Écriture

Daughters Of Sarah Daughters Of Sarah
Holmes & Meier, 2006

Daughters of Sarah
Anthology of Jewish Women Writing in French
Edited by Eva Martin Sartori and Madeleine Cottenet-Hage


We [...] hope that this anthology will serve as a tool in considering the ways in which ethnicity and gender intersect. As Jews, these writers have been marked by their forebears’ experience in a host culture that was often ambivalent in its attitude towards the Jewish minority. As women, they struggled to find a place in a society, reluctant to grant them equal rights and equal opportunities. Because the experiences of Jewish women in France differed from those of Jewish women in other countries, we think it important to situate these writers within the social, cultural, and historical context that shaped their writing.
Introduction

From the chapter “The Disaster” in Histoire d’Eurydice pendant la remontée (The Story Of Eurydice During Her Return) by Michèle Sarde

The selection [...] is the chapter in which Sarah reflects on the cataclysm that discovering her Jewish identity represents in her life. Despite this secret she herself felt pressured to keep for many years, Sarah comes to see how the truth serves ultimately to reconnect her to her people’s history. [...] This is no doubt as to why Eric and Sarah’s story is so compelling. In their search to understand their personal and familial traumas, they represent a whole generation condemned to look back on what they can never recover, except perhaps in the writing that is, after all, the legacy of the myth of Eurydice.
Miléna Santoro

“At first, Sophie Lambert, alias Sarah Solal, only remembered fragments of her discussion with her adoptive mother. Later, she distinguished between what the latter had revealed, on that interminable February afternoon in 1957, and what her aunt Rachel subsequently told her. In the beginning, she only retained that an eighteen-month-old baby, who was herself, had arrived in a basket on the Lamberts’ backstairs doormat, at the very apartment on rue Gustave Mahler where the revelation of her origins was made to her. [...]
“In becoming what she was, a little Israelite, as they termed it, a daughter of foreigners hunted down and exterminated in the dark, she changed camps. She became one of the damned, those about whom Clotilde de Pondavenne spoke only indirectly now. For their disappearance seemed somehow suspicious and shameful, and the word Jew crossed the lips of Madame Lambert as seldom as it did those of her daughter. [...]
“... this enterprise —the unveiling of a past that one learns it’s dead before knowing that it had ever existed at all, recovering Sarah Solal at the threshold of life—was by nature to trouble a spirit less fragile than that of Sophie Lambert’s. Without her knowing it, the metamorphosis, the destabilized teenager would inevitably meet the child from the opposite camp.
“Thus the Solal girl [Sarah] and the Hermesse boy [Eric] are in a position for the masquerade. Ahead of them, the wrong road, borrowed names, an unsound engagement that disguised a vast game of hide-and-seek with the truth—a truth in which nobody will recognize his or her own people.”
Translated by Miléna Santoro

From Les Eaux douces d’Europe (The Sweet Waters of Europe) by Brigitte Peskine

[Brigitte Peskine] recreates the atmosphere of the Sephardic community of Istambul during the early years of the twentieth century. The narrator and protagonist of the novel, Rebecca Gatégno, is born in the city that, in 1898, is still called Constantinople, where she suffers from the triple prejudice of being “female, oriental, and Jewish.” The Ottoman Sephardim had lived four centuries with the memory of that Golden Age for Jews in Spain before the expulsion in 1492, and still spoke its language, Judeo-Spanish or Ladino.
Michèle Sarde (translated by Eva Martin Sartori)
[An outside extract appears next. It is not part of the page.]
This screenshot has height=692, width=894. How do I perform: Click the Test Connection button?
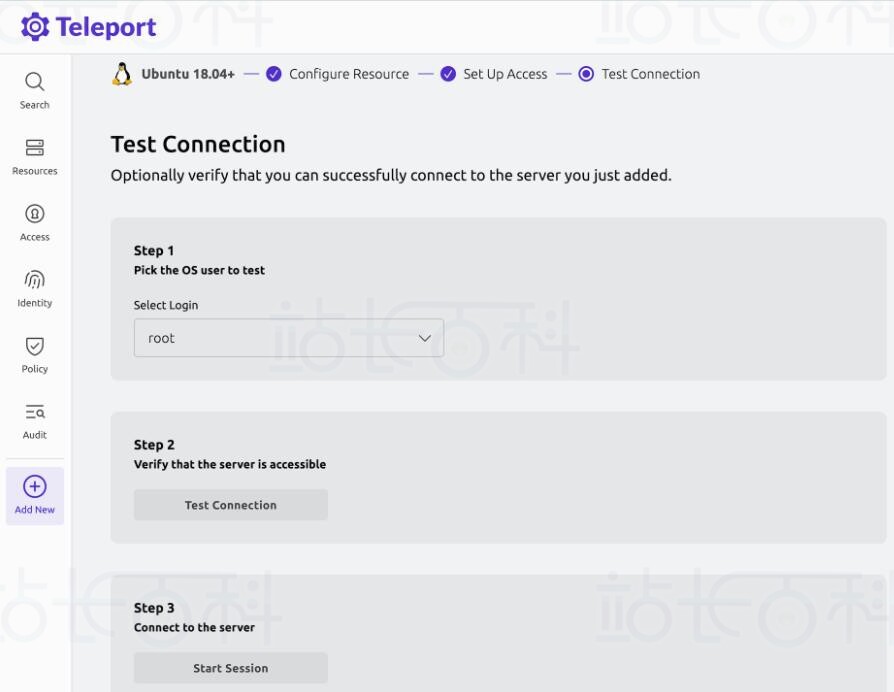click(231, 504)
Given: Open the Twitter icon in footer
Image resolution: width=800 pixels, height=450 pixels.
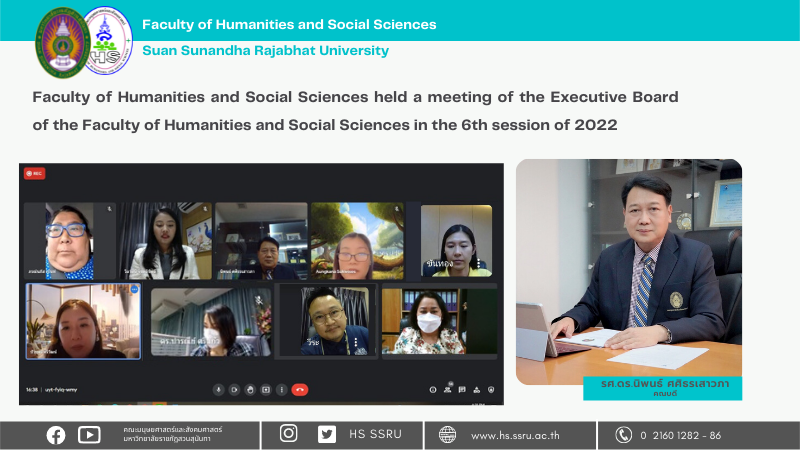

“I was about to turn fourteen. Soon Madame Béhar, the director of the Alliance, would recommend Senyor Padre send me to Paris to pursue the program at the École Normale, and I had not yet informed my family of my plans. The moment had come to confront the paternal authority. [...] I waited to formulate my question while father sipped the coffee, dipped his spoon into the preserves, and drank the cool water.
Had I forgotten that in our home women were not made to be heard?”